-------- EXERCISE INPUT
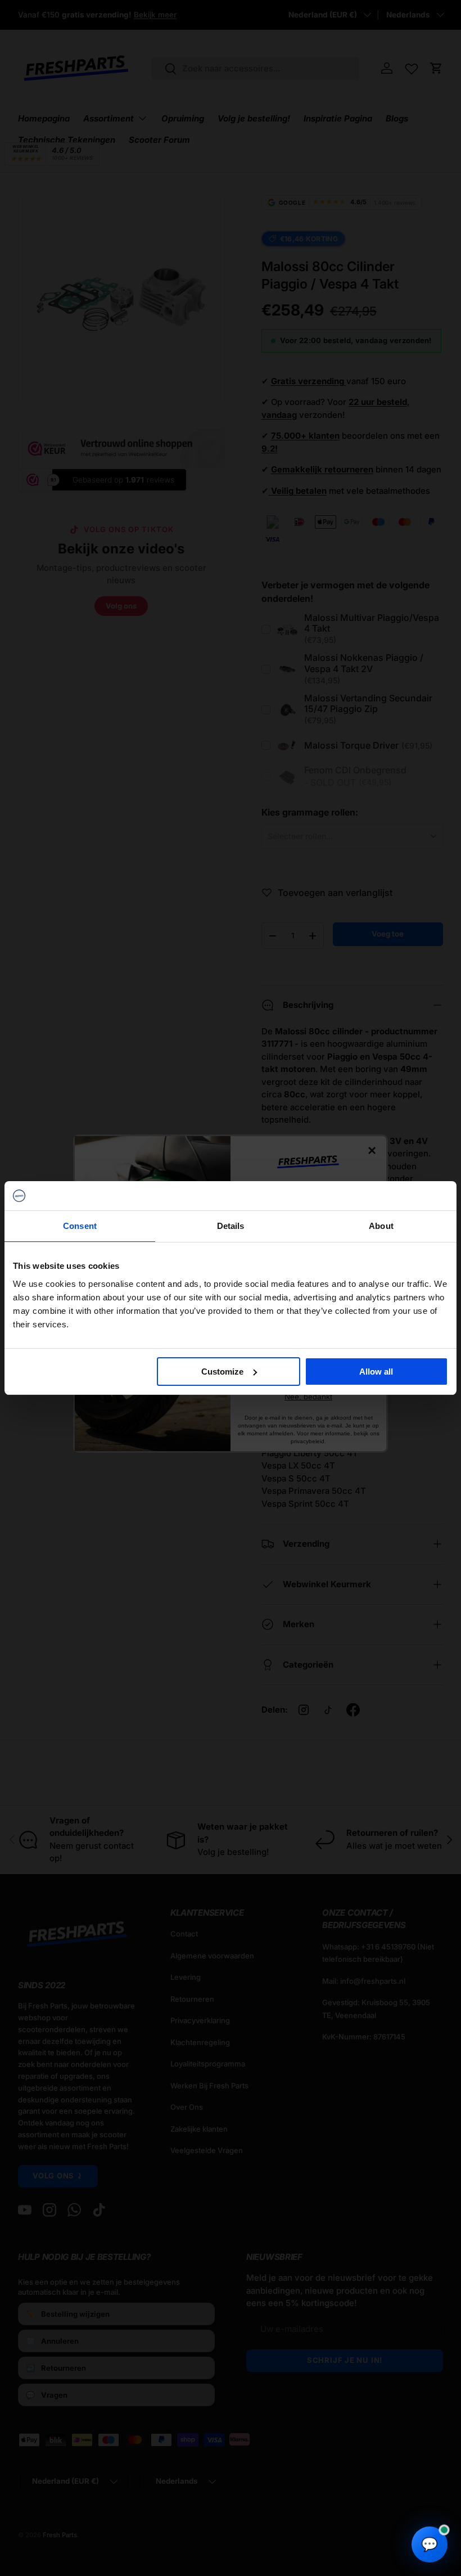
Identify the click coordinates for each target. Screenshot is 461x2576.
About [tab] (381, 1226)
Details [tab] (231, 1226)
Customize (222, 1371)
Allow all (376, 1371)
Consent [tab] (80, 1226)
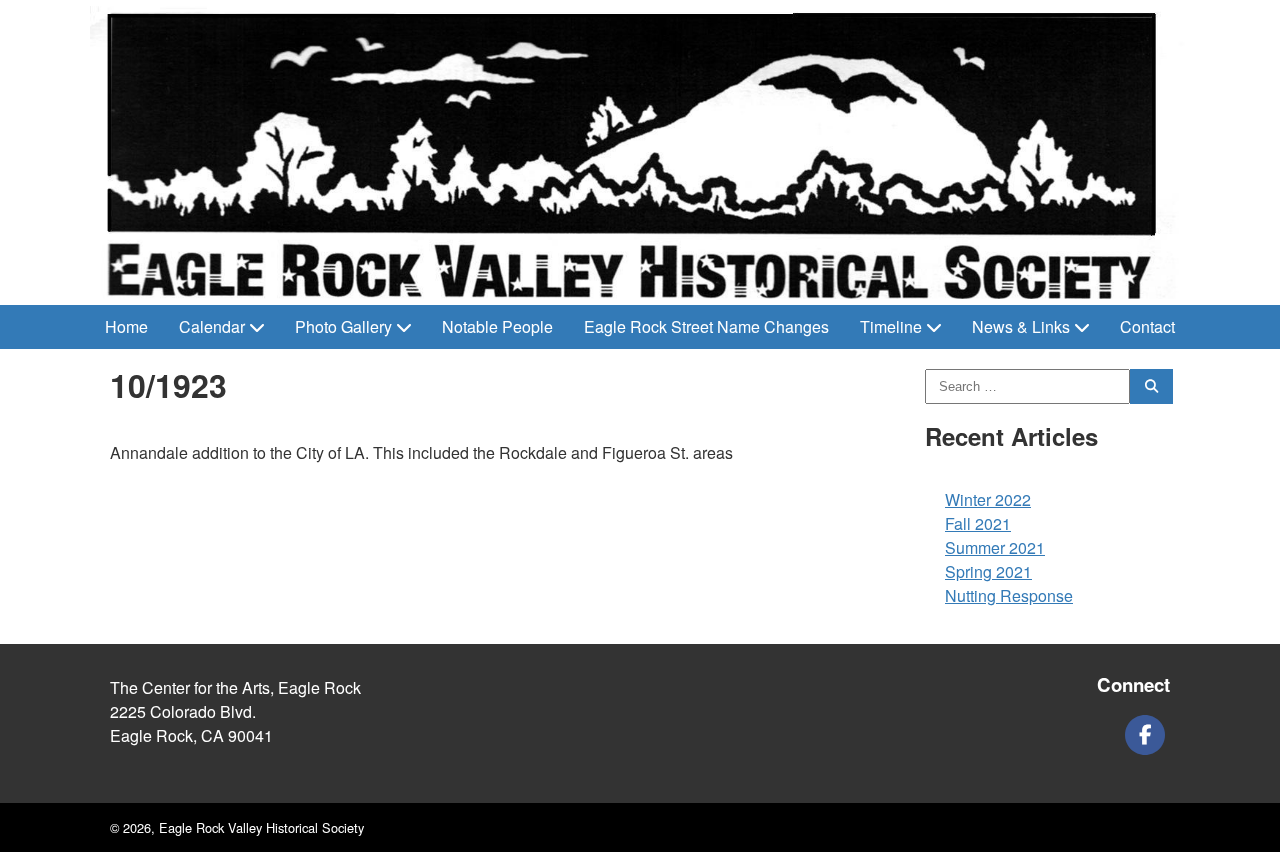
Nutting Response (1009, 595)
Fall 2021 (978, 523)
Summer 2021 (995, 547)
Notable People (497, 326)
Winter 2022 (988, 499)
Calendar (212, 326)
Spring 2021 (988, 571)
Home (126, 326)
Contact (1147, 326)
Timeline (891, 326)
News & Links (1021, 326)
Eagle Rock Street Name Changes (706, 326)
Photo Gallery (343, 326)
----------------
● TASK BRIEF: Everything from the line containing "Notable People (497, 326)" through the last line above should be set down exactly; include no other lines.

● THE COMPLETED TASK:
Notable People (497, 326)
Winter 2022 (988, 499)
Calendar (212, 326)
Spring 2021 (988, 571)
Home (126, 326)
Contact (1147, 326)
Timeline (891, 326)
News & Links (1021, 326)
Eagle Rock Street Name Changes (706, 326)
Photo Gallery (343, 326)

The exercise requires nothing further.